No problem, you're not wasting my time at all.
I think you're misunderstanding the "time loaf" concept, i.e. the idea of slicing up 4D spacetime into a series of 3D slices. The slicing is not based on when you see images of events--i.e. if your clock reads 12 noon, August 5 2008 at the same instant you see a distant star going nova, the event of your clock striking that time and the event of the nova would not be part of the same "slice". Instead, slices are collections of events that are assigned the same t-coordinate in your rest frame. One way of thinking about this is in terms of your compensating for the delays in images reaching you, under the assumption that light always travels at exactly c in your frame; for example, if that distant nova was exactly 100 light years away in your frame, then since you saw it at a time-coordinate of 12 noon, August 5 2008 according to Earth clocks, the event itself would be assigned a time coordinate of 12 noon, August 5 1908, and thus be simultaneous with events on Earth at that date--part of the same "slice".

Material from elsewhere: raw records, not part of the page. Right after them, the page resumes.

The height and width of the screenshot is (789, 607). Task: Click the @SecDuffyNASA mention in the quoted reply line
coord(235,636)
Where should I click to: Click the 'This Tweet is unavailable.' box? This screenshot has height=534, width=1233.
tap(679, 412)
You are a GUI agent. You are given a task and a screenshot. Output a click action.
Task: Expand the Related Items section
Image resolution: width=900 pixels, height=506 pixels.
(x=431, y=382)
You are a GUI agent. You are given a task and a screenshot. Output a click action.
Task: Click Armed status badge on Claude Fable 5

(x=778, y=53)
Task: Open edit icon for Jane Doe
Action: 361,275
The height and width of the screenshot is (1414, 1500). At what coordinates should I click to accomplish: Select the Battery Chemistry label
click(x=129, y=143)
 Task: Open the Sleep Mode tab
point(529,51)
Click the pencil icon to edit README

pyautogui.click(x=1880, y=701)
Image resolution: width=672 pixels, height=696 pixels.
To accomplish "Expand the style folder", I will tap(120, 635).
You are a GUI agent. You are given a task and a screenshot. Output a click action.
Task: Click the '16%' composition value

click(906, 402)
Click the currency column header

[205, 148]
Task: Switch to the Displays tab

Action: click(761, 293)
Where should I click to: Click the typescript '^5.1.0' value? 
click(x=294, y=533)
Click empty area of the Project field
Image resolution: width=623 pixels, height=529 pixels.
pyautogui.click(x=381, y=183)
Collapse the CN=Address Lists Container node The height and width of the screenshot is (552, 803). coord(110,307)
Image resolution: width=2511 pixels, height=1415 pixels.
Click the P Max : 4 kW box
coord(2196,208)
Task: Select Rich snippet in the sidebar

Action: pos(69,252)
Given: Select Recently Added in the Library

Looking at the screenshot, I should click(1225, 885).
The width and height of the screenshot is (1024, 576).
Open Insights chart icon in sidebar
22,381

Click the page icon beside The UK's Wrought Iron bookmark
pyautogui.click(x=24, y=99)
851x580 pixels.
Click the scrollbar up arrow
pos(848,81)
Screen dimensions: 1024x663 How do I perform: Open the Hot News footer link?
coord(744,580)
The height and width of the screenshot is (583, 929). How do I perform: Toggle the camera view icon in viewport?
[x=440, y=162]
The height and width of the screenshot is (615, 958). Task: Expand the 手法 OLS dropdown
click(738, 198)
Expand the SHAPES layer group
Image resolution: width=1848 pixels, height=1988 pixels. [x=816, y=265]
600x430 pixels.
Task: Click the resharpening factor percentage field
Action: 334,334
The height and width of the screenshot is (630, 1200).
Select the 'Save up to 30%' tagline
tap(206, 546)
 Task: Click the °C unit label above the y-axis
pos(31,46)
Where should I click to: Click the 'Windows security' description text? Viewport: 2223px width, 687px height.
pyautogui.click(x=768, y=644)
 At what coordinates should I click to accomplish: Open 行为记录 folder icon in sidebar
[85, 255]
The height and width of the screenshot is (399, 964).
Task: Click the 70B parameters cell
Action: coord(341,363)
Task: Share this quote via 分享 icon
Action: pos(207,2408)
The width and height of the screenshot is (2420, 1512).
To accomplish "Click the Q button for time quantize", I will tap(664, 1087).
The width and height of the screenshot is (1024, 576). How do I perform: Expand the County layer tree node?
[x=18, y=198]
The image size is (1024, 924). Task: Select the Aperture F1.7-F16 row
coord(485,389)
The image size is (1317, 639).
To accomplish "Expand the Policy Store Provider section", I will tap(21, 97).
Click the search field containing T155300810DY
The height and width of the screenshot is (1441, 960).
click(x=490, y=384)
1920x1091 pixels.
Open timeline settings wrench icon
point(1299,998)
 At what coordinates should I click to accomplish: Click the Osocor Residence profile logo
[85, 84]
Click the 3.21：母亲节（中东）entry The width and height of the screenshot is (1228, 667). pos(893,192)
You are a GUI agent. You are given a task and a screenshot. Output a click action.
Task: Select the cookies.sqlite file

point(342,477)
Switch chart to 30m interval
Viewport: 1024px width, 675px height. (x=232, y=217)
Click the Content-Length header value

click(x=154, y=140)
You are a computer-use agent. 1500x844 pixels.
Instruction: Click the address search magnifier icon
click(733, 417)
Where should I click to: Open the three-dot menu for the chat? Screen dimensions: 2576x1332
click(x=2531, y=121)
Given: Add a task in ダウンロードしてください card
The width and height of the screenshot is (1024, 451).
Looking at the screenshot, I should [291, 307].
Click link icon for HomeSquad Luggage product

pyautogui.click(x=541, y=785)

As DrGreg said, a key idea here is that different frames slice the same time loaf at different angles, which is another way of saying they disagree about the simultaneity of different events--if two events at different locations are assigned the same t-coordinate in my frame, they may be assigned two distinct t-coordinates in the frame of an observer in motion relative to me. This has to do with the fact that each observer assumes light moves at c in all directions relative to themselves. So for example, if I am on a spaceship which I treat as being at rest, and I set off a flash at the midpoint of the ship, and light-detectors at either end of the ship will click when they detect the light from the flash, then in my frame the light moves at the same speed in both directors so the two clicks are simultaneous. But if in your frame the ship is moving forward, that means in your frame the detector at the front of the ship is moving away from the point where the flash went off and the detector at the back is moving towards it, so if you assume the light moved at the same speed in both directions in your frame, naturally you must say that the click from the light detector at the back of the ship went off before the click from the light detector at the front.
Moving clocks still dilate in each observer's frame when they assign t-coordinates to events (like successive ticks of a moving clock) using the technique I described above where you compensate for the time the light from each event must have taken to cross the distance between the event and yourself, in your own frame.
No, the relativistic Doppler effect takes into account both "genuine" time dilation and also the fact that successive peaks emitted by the source have a different distance to travel to reach you. In fact, if an object is moving towards you, you'll actually see its clock sped up, not slowed down; but if you compensate for the fact that the light from each successive tick was emitted at a shorter distance from you, you'll find that the ticks were "really" happening at the slowed-down rate predicted by the time dilation equation in your frame.
This is the classic "twin paradox" of special relativity--see this page for an excellent discussion--but the flaw is assuming symmetry between an inertial observer and an observer who has to accelerate to turn around, in fact the time dilation equation is only supposed to work in inertial reference frames.

13. Aug 5, 2008

### cryptic

There is also a symmetric set-up of twin paradox, where both observer move in opposite direction with respect to a third observer at rest. In this arrangement SRT does not work.

14. Aug 5, 2008

### JesseM

Of course SR works here--do you understand that simultaneity is relative in SR, so that different observers disagree about whether events at different locations happened at the same time-coordinate (simultaneously in their frame) or different time-coordinates? As long as the three observers don't turn around to reunite, they each have their own inertial rest frame with its own judgments about simultaneity, so if the third observer C saw the other two A & B depart in opposite directions at 0.8c when they were all aged 20, C would say that the event of his turning 40 was simultaneous with the events of A & B turning 32, but A would say the event of his turning 32 was simultaneous with the event of C turning 27.2, and with the event of B turning 22.634.

15. Aug 5, 2008

### cryptic

Your conception of SRT is not precise enough. According to SRT moving clocks run slower, thus clock A must be slower then clock B because A is moving with respect to B. On the other side, clock B must run slower then clock A because B is moving with respect to A.

Logically expressed:

t(A) < t(B) & t(B) < t(A) ==> t(A) ≡ t(B).

16. Aug 5, 2008

### JesseM

Not in any objective sense, no, only from the perspective of the frame where it's moving (you understand there is no absolute notion of motion or rest in relativity, right?) If B is moving relative to A, then in A's rest frame B's clock runs slower than A's, while in B's rest frame A's clock runs slower than B's. There is no physical sense in which either of these clocks is "really" running slower or faster than the other.

17. Aug 5, 2008

### cryptic

But Hafele-Keating experiment shows that moving clocks, with an absolute speed around the center of the earth, actually run slower.

18. Aug 5, 2008

### MeJennifer

There is no such thing as an absolute speed.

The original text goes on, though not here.